Secondly, and more importantly, ice is disappearing at a rate far exceeding the upper bound of expectations projected by models built by the Intergovernmental Panel on Climate Change (IPCC). In the panel’s 2014 assessment, its mid-range simulations (RCP4.5) suggested that global sea-levels might rise by 53 cm by 2100. But the IMBIE team’s studies show that ice losses from Antarctica and Greenland are far more serious, and will likely add another 17 cm to the IPCC estimates.

“Today, the ice sheets contribute about a third of all sea-level rise, whereas during the 1990s their contribution was actually pretty small at about 5%. This has important implications for the future, for coastal flooding and erosion,” said Andrew Shepherd, professor at the University of Leeds and co-leader of the IMBIE project, in a BBC interview. He went on to say that other IPCC studies have shown that for every centimetre of increased sea level, approximately two million coastal residents will be displaced, thus forcing us to consider the possibility that we could be facing a displacement of 140 million people by the end of the century.

These epochal phenomena are driven by forces of nature that dwarf our human ‘initiatives’, and the question we should be asking ourselves is whether the solutions so far presented by our politicians may do us more harm than good. These include such particular measures as carbon taxes, which only hurt the poorer among us and are of dubious efficacy, or more general panaceas from on high like the paraded Green New Deal, effectively beckoning forth the end of the global economy as we know it.

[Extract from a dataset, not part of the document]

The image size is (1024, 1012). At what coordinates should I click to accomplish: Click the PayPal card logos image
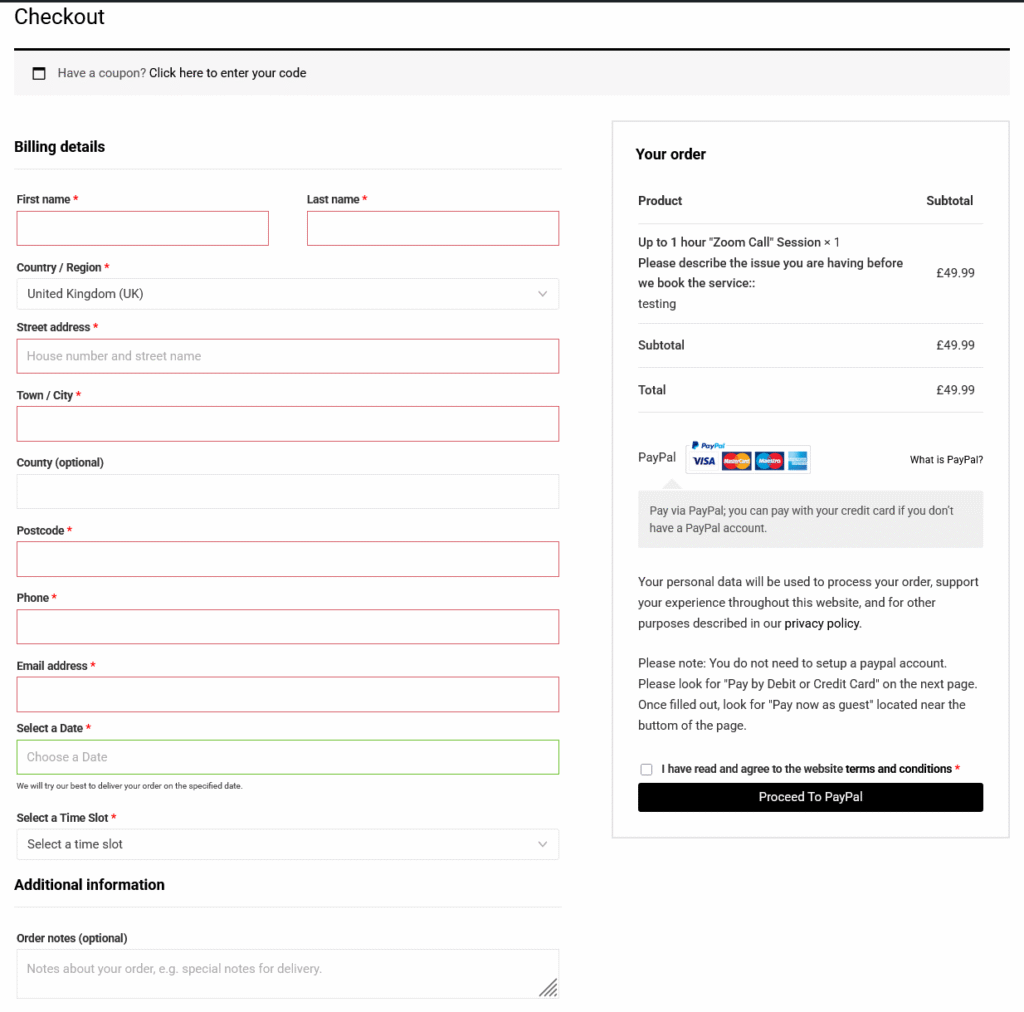(748, 458)
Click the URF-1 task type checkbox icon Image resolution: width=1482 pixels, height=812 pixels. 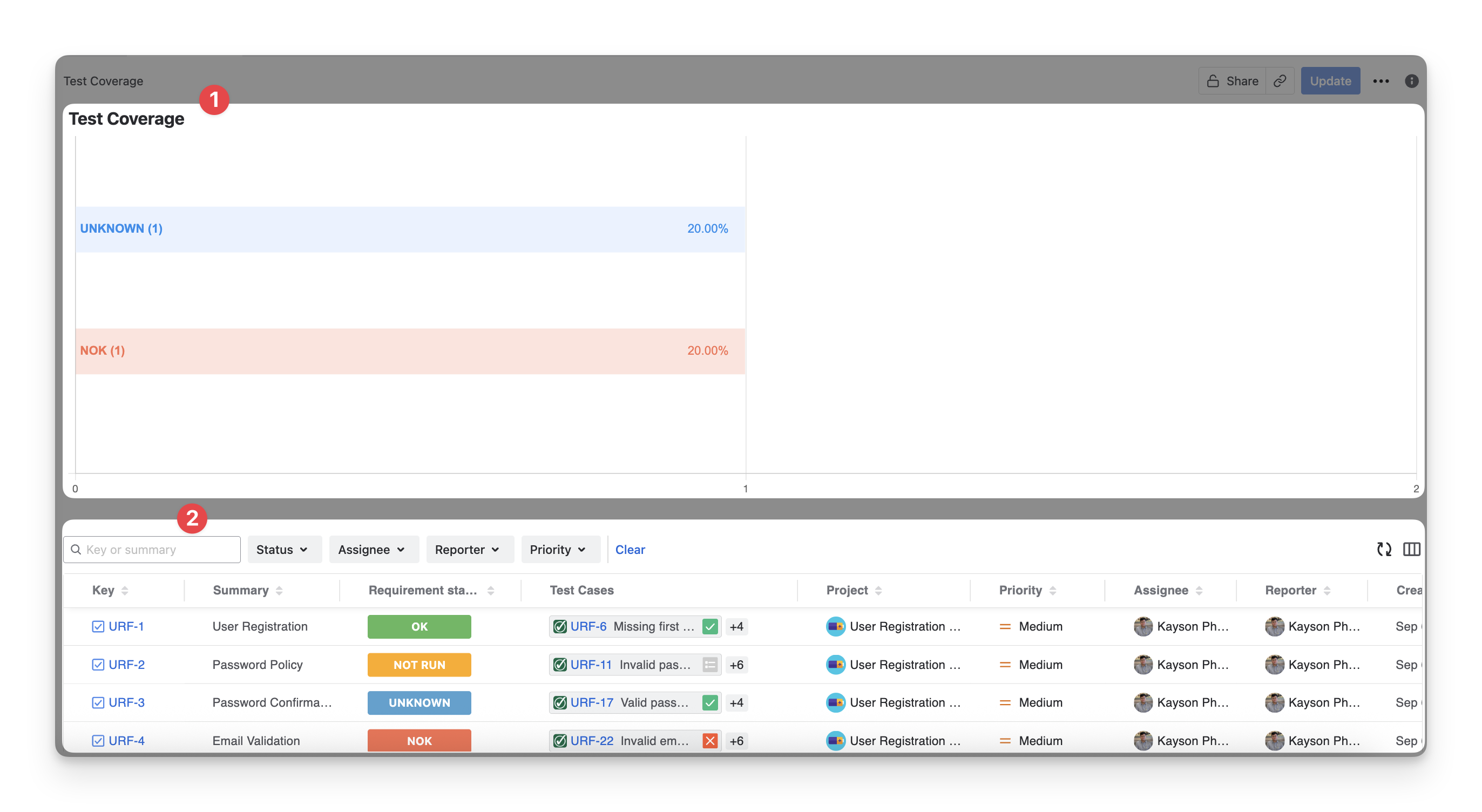tap(98, 627)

Have we really grasped the social implications of these decisions? Recent uprisings in France reveal the contrary. Also, we should consider that we could be strategically wrong. Why call on countries to drastically cut carbon emissions when, in the near future, they will need to harness their productive capabilities to build barriers and seawalls around their coastlines and cities? And how can we limit deforestation if urban areas will have to expand inland in order to relocate millions of coastal inhabitants?

Those who are supposed to guard us should be forced to consider these and other questions seriously, lest we find ourselves facing Goliath, sling in hand, and wondering why we threw away the stones.